Cocaine Bear is an unlikely title for a movie, but the upcoming movie, directed by Elizabeth Banks, is actually based on a wild true story.

The film's creators released the film's poster on Monday, causing a stir on Twitter.

The black and white poster, which will be released on February 24, 2023, shows a huge roaring bear. A white, powdery substance forms a kind of halo around the animal. The film's title appears in large letters below the furry mammal, with the word "BEAR" in red.

The poster also states that the film is "based on real events".

" The Independent" A living animal called "cocaine bear" was discovered by Georgian researchers as early as 1985. His weight was 175 kg.

Unfortunately, at one point the bear was standing next to a bag filled with "more than 70 kilograms of cocaine".

The bag and at least nine other people were thrown from the plane by drug dealer Andrew Thornton II, who was born into a wealthy horse-breeding family in Kentucky. At one point in his life, Thornton was a drug officer and even a lawyer.

The attorney said the supply of cocaine to the smuggler that fateful day was estimated at $15 million.

According to The Independent , Thornton died after being thrown from the plane. He hit his head on the plane and failed to deploy his parachute, then crashed in the mountains of North Carolina about 60 miles away.

The man's body was found in a memorable way: dumped in the driveway of a Tennessee home. Wearing body armor and Gucci loafers, Thornton carried $4,500 in cash and several guns.

Authorities later found nine bags of cocaine made in Colombia. Another bag and a dead bear were found in a forest in northern Georgia.

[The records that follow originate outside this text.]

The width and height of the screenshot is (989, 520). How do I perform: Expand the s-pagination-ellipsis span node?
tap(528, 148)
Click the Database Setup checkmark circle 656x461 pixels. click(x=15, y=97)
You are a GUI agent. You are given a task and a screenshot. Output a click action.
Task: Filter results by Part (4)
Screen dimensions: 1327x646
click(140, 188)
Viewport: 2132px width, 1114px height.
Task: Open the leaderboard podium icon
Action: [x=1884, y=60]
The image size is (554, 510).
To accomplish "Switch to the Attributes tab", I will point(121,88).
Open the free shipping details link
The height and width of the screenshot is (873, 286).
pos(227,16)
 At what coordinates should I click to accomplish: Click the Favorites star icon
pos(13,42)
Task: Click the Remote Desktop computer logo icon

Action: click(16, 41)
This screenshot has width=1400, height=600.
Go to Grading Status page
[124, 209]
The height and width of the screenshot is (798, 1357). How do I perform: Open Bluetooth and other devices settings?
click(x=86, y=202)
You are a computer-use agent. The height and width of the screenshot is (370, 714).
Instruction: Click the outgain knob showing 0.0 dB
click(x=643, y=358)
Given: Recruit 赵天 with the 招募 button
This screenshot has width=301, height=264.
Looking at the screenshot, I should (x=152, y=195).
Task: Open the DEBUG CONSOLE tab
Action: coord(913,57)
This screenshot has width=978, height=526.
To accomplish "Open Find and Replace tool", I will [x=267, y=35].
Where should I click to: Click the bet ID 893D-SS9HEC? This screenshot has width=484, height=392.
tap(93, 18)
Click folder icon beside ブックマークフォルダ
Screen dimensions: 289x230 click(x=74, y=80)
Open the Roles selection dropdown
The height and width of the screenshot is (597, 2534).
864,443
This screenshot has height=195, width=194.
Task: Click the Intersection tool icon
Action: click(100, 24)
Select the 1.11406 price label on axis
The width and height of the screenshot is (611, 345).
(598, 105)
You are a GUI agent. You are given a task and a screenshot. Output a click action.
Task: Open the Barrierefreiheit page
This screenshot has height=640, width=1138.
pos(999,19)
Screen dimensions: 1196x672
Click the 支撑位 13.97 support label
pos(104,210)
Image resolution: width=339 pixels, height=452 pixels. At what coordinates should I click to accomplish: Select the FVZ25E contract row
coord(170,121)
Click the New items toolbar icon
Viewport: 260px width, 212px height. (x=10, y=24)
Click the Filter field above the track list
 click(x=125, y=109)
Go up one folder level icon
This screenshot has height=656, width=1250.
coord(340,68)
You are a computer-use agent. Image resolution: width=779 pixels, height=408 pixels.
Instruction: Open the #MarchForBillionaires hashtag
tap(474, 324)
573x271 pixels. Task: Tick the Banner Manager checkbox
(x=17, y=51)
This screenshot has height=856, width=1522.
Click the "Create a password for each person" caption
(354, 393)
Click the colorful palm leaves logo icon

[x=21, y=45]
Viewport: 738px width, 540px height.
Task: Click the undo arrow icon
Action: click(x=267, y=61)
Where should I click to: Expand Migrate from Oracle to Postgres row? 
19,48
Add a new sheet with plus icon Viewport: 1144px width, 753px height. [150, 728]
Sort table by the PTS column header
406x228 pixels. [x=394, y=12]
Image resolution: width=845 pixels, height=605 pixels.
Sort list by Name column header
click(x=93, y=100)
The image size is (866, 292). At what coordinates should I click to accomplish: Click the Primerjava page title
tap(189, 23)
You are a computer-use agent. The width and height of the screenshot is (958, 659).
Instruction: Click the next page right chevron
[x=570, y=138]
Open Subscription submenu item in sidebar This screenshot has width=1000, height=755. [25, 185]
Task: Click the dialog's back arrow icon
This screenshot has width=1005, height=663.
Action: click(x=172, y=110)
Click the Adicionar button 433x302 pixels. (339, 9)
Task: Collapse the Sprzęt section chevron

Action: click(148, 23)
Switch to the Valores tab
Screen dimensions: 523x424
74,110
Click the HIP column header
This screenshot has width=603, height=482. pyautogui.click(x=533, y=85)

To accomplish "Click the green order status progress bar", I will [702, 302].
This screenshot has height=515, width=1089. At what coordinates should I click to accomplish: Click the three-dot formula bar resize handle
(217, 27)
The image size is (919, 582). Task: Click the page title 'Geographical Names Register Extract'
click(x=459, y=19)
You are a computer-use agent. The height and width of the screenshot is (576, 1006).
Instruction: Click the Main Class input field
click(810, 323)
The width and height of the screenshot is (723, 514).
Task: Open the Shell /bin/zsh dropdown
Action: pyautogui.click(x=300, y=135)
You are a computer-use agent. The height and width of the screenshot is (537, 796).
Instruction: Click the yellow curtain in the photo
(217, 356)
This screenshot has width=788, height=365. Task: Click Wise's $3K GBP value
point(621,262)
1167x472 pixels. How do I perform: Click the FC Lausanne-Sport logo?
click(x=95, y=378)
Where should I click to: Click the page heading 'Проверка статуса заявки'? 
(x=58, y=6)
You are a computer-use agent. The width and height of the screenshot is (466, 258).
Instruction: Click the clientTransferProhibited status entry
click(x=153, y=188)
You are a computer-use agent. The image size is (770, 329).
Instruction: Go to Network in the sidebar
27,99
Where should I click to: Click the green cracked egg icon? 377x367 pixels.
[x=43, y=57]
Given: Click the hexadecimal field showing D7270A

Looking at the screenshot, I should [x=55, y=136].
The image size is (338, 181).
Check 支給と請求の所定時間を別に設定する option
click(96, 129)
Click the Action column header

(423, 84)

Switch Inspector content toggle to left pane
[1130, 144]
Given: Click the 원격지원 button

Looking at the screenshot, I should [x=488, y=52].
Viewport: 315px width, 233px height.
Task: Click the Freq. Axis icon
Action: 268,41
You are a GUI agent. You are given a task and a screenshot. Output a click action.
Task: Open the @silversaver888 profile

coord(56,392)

"His stomach was literally full of cocaine, " a doctor said of the bear, according to The Independent. "No mammal on the planet could survive that."

The expert is said to have said: "Cerebral hemorrhage, respiratory failure, hyperthermia, kidney failure, heart failure, stroke. You name it, this bear got it.”

"Pablo Escobar".

The bear was later stuffed and named "Pablo Escobar" after the famous Colombian drug lord Pablo Escobar.

Since the discovery of the cocaine bear, it has been seen in various places and has an unusual afterlife. It has been displayed at the Chattahoochee River National Recreation Area Welcome Center, dropped off at a Nashville pawn shop, and purchased by country music great Waylon Jennings, to name a few.

The so-called Pablo Escobar is a big thing on social media these days. The embalmed body is now kept in a store at a mall in Lexington, Kentucky.

Ray Liotta in Cocaine Bear

Film legend Ray Liotta plays one of his final roles in Cocaine Bear . Liotta, who died earlier this year at the age of 67, described the film as "a little bit outstanding" and said he thought it would be "really good".

"Elizabeth Banks nailed it and was great to work with," Liotta told Newsweek last November. – Yes, it's strange.

Liotta continued: "I'm playing a guy with coke – imagine that. Just the title.

Newsweek has reached out to bank officials for further comment.